From the dust
jacket:
Have you ever
questioned the hyperactivity, the stress, and the competition of your
daily life? Are you constantly fighting the pressures that surround
you: the time demands, the way people relate to one another, the working
hours, the long commute? Have you ever wondered if you should be living
a different life—but feel powerless to escape “the way
things are”?
In this groundbreaking
work, Paul Stiles puts forth a simple idea with tremendous repercussions.
Drawing on a decade of research and incorporating numerous photographs
and illustrations, he shows that what we commonly refer to as “the
market” is more than just an economic means of distribution.
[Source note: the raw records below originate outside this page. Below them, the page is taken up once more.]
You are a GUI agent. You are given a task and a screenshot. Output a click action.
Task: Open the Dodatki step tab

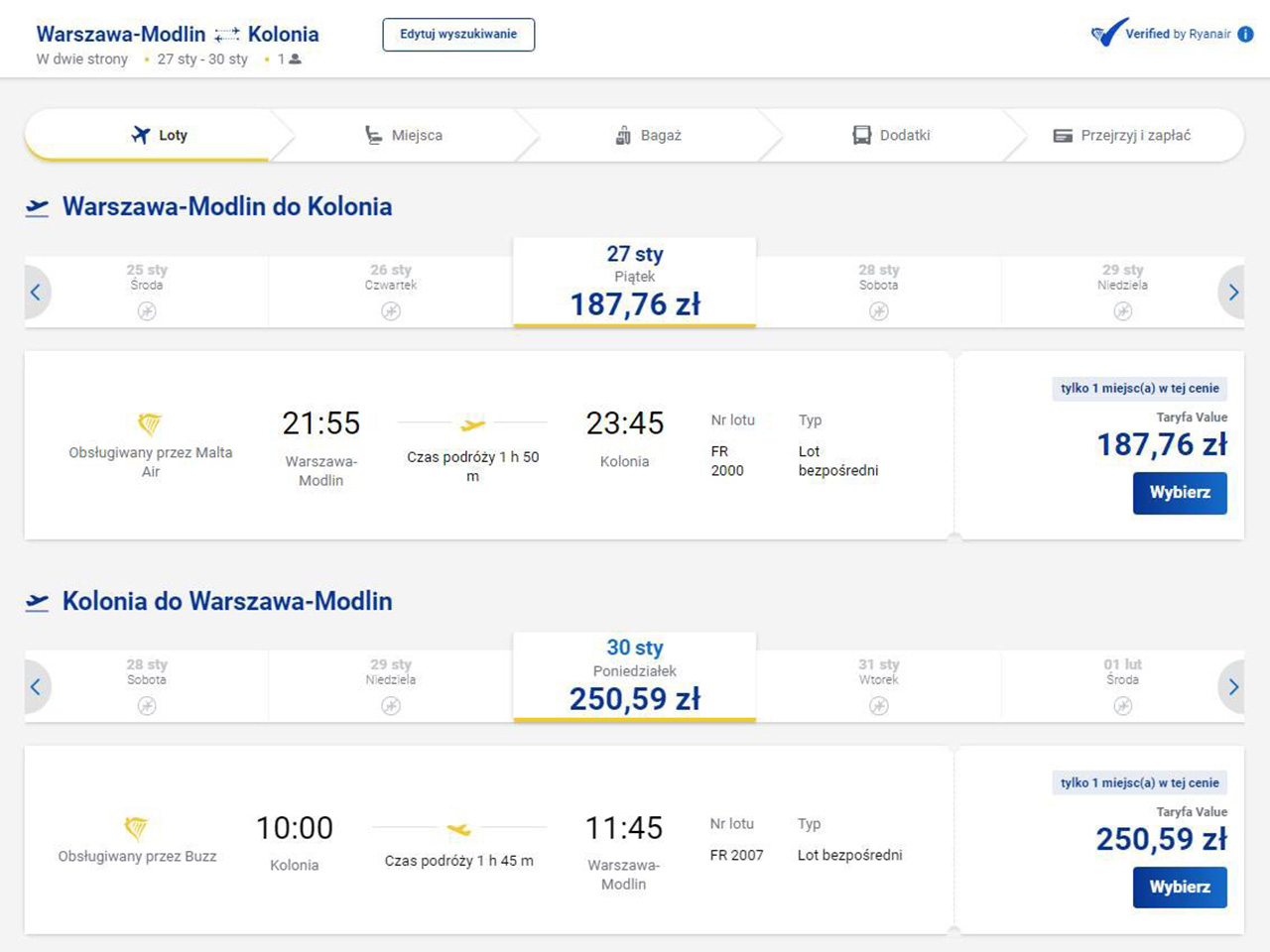point(891,135)
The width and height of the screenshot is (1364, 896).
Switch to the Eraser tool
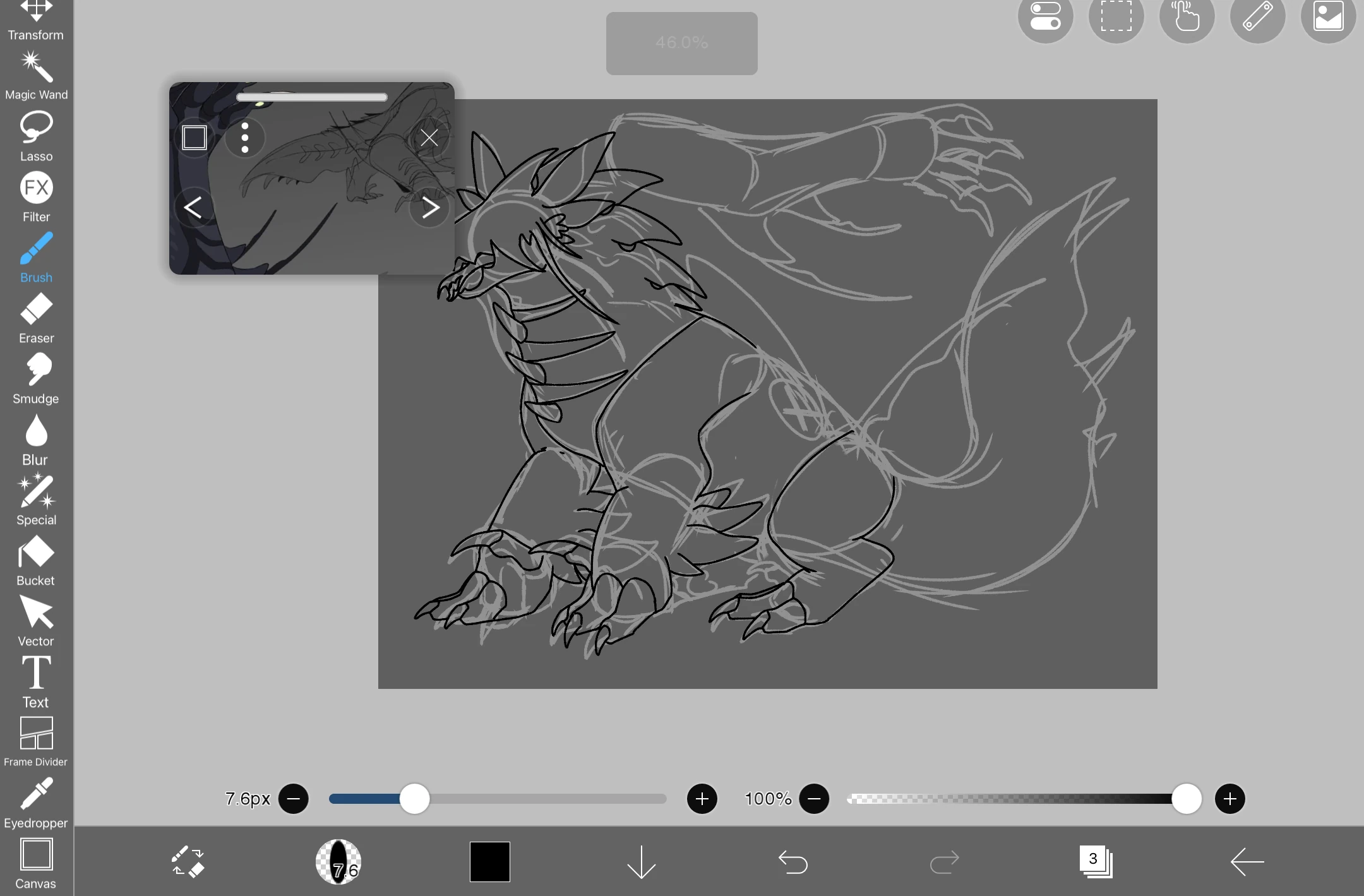point(36,313)
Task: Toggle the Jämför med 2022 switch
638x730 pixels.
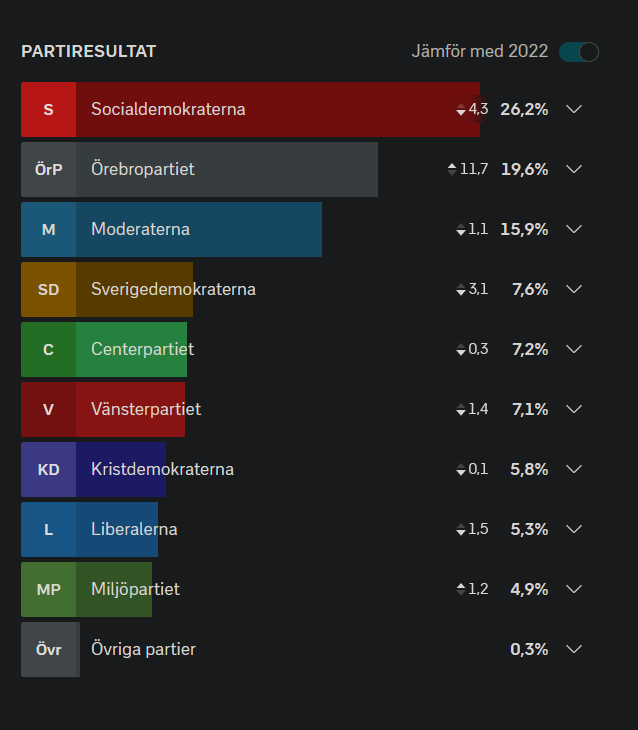Action: click(579, 52)
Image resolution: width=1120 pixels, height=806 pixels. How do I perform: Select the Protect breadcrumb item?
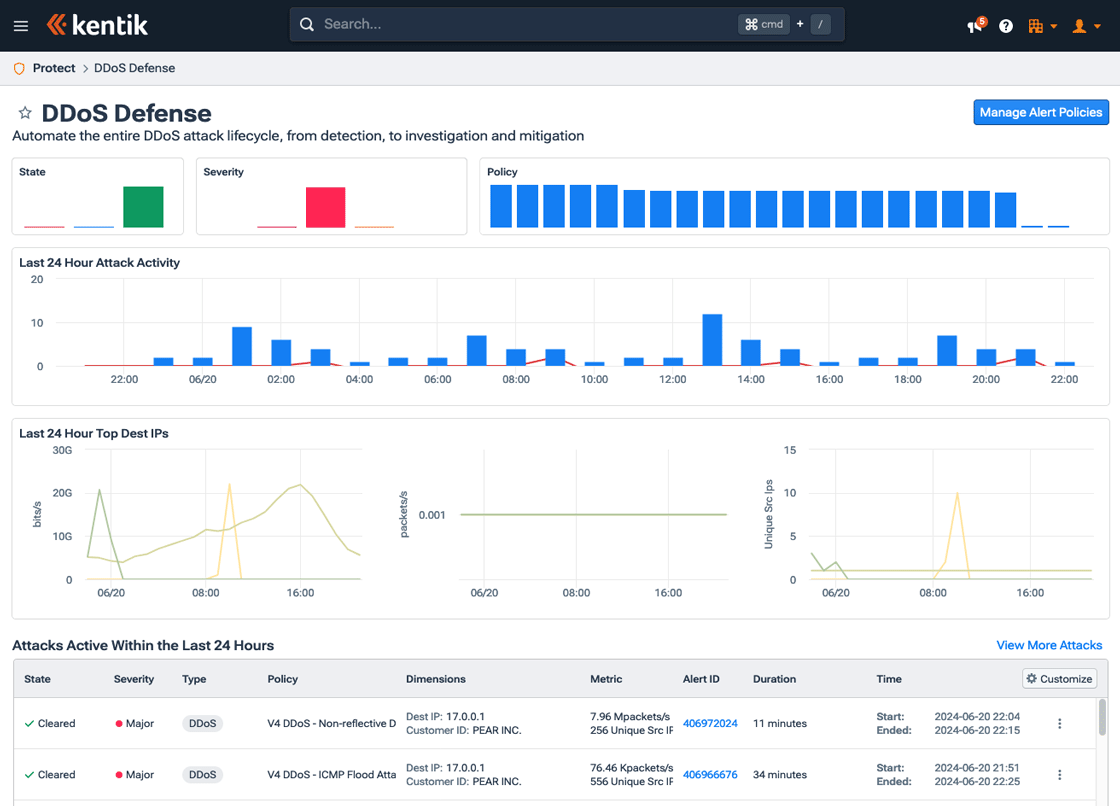(53, 68)
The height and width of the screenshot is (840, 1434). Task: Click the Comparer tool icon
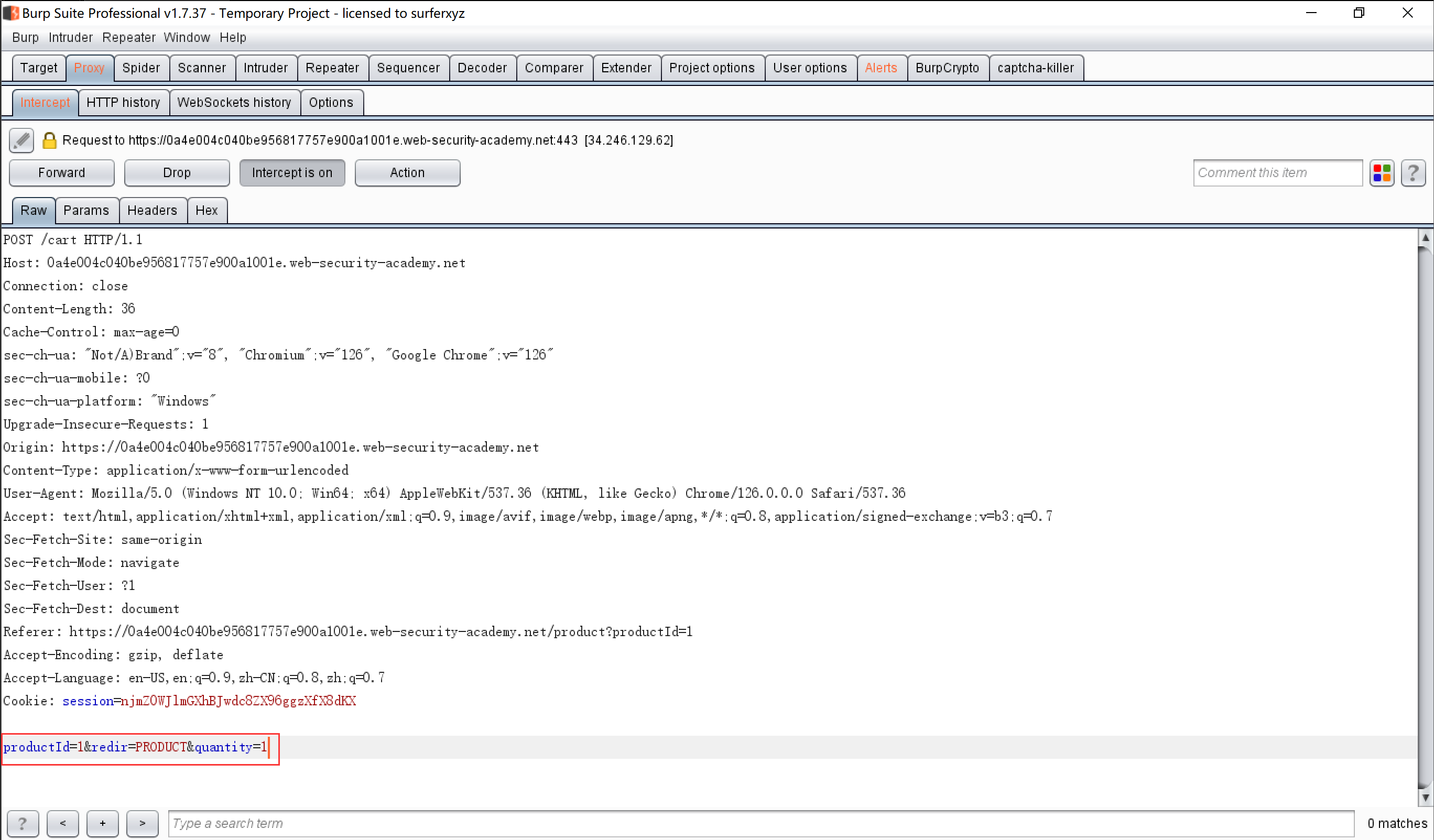[553, 67]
For the first time, we see the “free market” not as an
unlimited good but as a Jekyll-and-Hyde creature that creates material
prosperity at a heavy price. Here, in the unbridled rule of the market
over modern life, lies the source of so many of our current ills:
the spread of sprawl, widespread environmental damage, the corruption
of corporate life, and the polarization of politics.
Stiles illustrates
how the market constitutes a belief system unto itself, one that,
far from being synonymous with America, is actually innately opposed
to the traditional foundations of American life. Thus our national
creed is no longer “equality” or “opportunity”
but an obsession with market forces, market principles, market values—a
veritable “marketocracy.” The market is so pervasive in
our thinking that one can even divide politics, as Stiles neatly demonstrates,
into market liberals and market conservatives.
Stiles shows how
this virulent “hypermarket” explains such diverse phenomena
as the growth of mental health problems and obesity, the mass migration
of women into the workforce and the subsequent breakdown of the nuclear
family, the vulgarization of our culture, and the decline of morality
and the rise of the winner-take-all society. Here at last is a single,
coherent explanation for the world we live in every day.